Written instruction:
Write out the items below again, swapping every "dropdown" for "drop-down" and keeping everything else unchanged.

◆ ◆ ◆

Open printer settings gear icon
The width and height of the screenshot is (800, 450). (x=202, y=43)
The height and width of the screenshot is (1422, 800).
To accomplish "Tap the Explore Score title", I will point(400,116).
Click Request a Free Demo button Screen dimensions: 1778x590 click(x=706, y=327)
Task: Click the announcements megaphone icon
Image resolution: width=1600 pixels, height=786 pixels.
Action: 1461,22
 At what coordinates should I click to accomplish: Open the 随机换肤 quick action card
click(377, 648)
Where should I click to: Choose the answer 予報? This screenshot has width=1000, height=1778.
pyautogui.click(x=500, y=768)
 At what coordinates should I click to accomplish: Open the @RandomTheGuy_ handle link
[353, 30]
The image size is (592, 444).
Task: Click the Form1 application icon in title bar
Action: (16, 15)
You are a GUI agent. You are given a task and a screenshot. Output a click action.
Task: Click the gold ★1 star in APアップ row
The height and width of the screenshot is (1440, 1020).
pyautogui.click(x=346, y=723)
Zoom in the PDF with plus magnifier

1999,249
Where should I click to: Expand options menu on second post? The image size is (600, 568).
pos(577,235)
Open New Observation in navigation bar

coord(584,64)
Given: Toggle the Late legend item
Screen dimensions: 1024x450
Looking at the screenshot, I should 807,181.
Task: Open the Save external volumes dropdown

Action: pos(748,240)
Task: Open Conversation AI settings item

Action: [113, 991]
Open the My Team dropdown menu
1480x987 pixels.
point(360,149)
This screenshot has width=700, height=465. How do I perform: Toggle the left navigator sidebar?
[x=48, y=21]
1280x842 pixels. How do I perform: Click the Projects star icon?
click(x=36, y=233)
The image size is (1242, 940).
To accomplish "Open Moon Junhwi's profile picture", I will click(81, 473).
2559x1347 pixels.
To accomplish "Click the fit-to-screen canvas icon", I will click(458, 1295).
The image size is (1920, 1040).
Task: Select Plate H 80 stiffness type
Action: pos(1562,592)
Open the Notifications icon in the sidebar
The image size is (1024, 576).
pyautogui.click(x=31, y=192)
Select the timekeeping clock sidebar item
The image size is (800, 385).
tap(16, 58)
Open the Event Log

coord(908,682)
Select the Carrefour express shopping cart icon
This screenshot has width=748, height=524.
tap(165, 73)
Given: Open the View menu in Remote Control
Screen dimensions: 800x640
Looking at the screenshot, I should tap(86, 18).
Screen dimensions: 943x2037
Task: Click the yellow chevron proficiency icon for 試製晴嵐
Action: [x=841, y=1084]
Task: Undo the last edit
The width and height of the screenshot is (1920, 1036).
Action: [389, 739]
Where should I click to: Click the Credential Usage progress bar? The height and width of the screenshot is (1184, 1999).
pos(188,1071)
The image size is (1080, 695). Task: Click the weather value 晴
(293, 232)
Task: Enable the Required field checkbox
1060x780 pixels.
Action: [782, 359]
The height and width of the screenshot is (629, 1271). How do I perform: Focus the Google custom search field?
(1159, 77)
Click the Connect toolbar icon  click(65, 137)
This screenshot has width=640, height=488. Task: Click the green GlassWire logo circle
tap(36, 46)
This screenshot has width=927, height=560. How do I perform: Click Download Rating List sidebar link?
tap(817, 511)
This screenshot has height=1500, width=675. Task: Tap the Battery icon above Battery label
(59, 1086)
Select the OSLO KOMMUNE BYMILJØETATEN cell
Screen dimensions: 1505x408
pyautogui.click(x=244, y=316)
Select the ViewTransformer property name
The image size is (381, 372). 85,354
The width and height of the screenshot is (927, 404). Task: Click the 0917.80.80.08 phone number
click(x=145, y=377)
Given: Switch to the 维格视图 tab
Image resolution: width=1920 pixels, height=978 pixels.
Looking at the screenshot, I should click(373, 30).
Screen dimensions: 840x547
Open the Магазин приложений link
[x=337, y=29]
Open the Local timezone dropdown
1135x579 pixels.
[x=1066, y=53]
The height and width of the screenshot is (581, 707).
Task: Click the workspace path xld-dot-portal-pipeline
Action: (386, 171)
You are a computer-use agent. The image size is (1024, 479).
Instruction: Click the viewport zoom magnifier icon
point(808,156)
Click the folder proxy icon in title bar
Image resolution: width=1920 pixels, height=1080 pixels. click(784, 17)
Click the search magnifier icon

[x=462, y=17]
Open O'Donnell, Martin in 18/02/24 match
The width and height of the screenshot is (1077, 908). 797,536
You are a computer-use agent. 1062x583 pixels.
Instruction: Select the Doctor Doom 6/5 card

◆ ◆ ◆

Final result:
Open printer settings gear icon
The width and height of the screenshot is (800, 450). (x=202, y=43)
The height and width of the screenshot is (1422, 800).
To accomplish "Tap the Explore Score title", I will point(400,116).
Click Request a Free Demo button Screen dimensions: 1778x590 click(x=706, y=327)
Task: Click the announcements megaphone icon
Image resolution: width=1600 pixels, height=786 pixels.
Action: 1461,22
 At what coordinates should I click to accomplish: Open the 随机换肤 quick action card
click(377, 648)
Where should I click to: Choose the answer 予報? This screenshot has width=1000, height=1778.
pyautogui.click(x=500, y=768)
 At what coordinates should I click to accomplish: Open the @RandomTheGuy_ handle link
[353, 30]
The image size is (592, 444).
Task: Click the Form1 application icon in title bar
Action: (16, 15)
You are a GUI agent. You are given a task and a screenshot. Output a click action.
Task: Click the gold ★1 star in APアップ row
The height and width of the screenshot is (1440, 1020).
pyautogui.click(x=346, y=723)
Zoom in the PDF with plus magnifier

1999,249
Where should I click to: Expand options menu on second post? The image size is (600, 568).
pos(577,235)
Open New Observation in navigation bar

coord(584,64)
Given: Toggle the Late legend item
Screen dimensions: 1024x450
Looking at the screenshot, I should 807,181.
Task: Open the Save external volumes drop-down

Action: pos(748,240)
Task: Open Conversation AI settings item

Action: [113, 991]
Open the My Team drop-down menu
1480x987 pixels.
point(360,149)
This screenshot has width=700, height=465. How do I perform: Toggle the left navigator sidebar?
[x=48, y=21]
1280x842 pixels. How do I perform: Click the Projects star icon?
click(x=36, y=233)
The image size is (1242, 940).
To accomplish "Open Moon Junhwi's profile picture", I will click(81, 473).
2559x1347 pixels.
To accomplish "Click the fit-to-screen canvas icon", I will click(458, 1295).
The image size is (1920, 1040).
Task: Select Plate H 80 stiffness type
Action: pos(1562,592)
Open the Notifications icon in the sidebar
The image size is (1024, 576).
pyautogui.click(x=31, y=192)
Select the timekeeping clock sidebar item
The image size is (800, 385).
tap(16, 58)
Open the Event Log

coord(908,682)
Select the Carrefour express shopping cart icon
This screenshot has width=748, height=524.
tap(165, 73)
Given: Open the View menu in Remote Control
Screen dimensions: 800x640
Looking at the screenshot, I should tap(86, 18).
Screen dimensions: 943x2037
Task: Click the yellow chevron proficiency icon for 試製晴嵐
Action: [x=841, y=1084]
Task: Undo the last edit
The width and height of the screenshot is (1920, 1036).
Action: [389, 739]
Where should I click to: Click the Credential Usage progress bar? The height and width of the screenshot is (1184, 1999).
pos(188,1071)
The image size is (1080, 695). Task: Click the weather value 晴
(293, 232)
Task: Enable the Required field checkbox
1060x780 pixels.
Action: [782, 359]
The height and width of the screenshot is (629, 1271). How do I perform: Focus the Google custom search field?
(1159, 77)
Click the Connect toolbar icon  click(65, 137)
This screenshot has width=640, height=488. Task: Click the green GlassWire logo circle
tap(36, 46)
This screenshot has width=927, height=560. How do I perform: Click Download Rating List sidebar link?
tap(817, 511)
This screenshot has height=1500, width=675. Task: Tap the Battery icon above Battery label
(59, 1086)
Select the OSLO KOMMUNE BYMILJØETATEN cell
Screen dimensions: 1505x408
pyautogui.click(x=244, y=316)
Select the ViewTransformer property name
The image size is (381, 372). 85,354
The width and height of the screenshot is (927, 404). Task: Click the 0917.80.80.08 phone number
click(x=145, y=377)
Given: Switch to the 维格视图 tab
Image resolution: width=1920 pixels, height=978 pixels.
Looking at the screenshot, I should click(373, 30).
Screen dimensions: 840x547
Open the Магазин приложений link
[x=337, y=29]
Open the Local timezone drop-down
1135x579 pixels.
[x=1066, y=53]
The height and width of the screenshot is (581, 707).
Task: Click the workspace path xld-dot-portal-pipeline
Action: (386, 171)
You are a computer-use agent. The image size is (1024, 479).
Instruction: Click the viewport zoom magnifier icon
point(808,156)
Click the folder proxy icon in title bar
Image resolution: width=1920 pixels, height=1080 pixels. click(784, 17)
Click the search magnifier icon

[x=462, y=17]
Open O'Donnell, Martin in 18/02/24 match
The width and height of the screenshot is (1077, 908). 797,536
You are a computer-use agent. 1062x583 pixels.
Instruction: Select the Doctor Doom 6/5 card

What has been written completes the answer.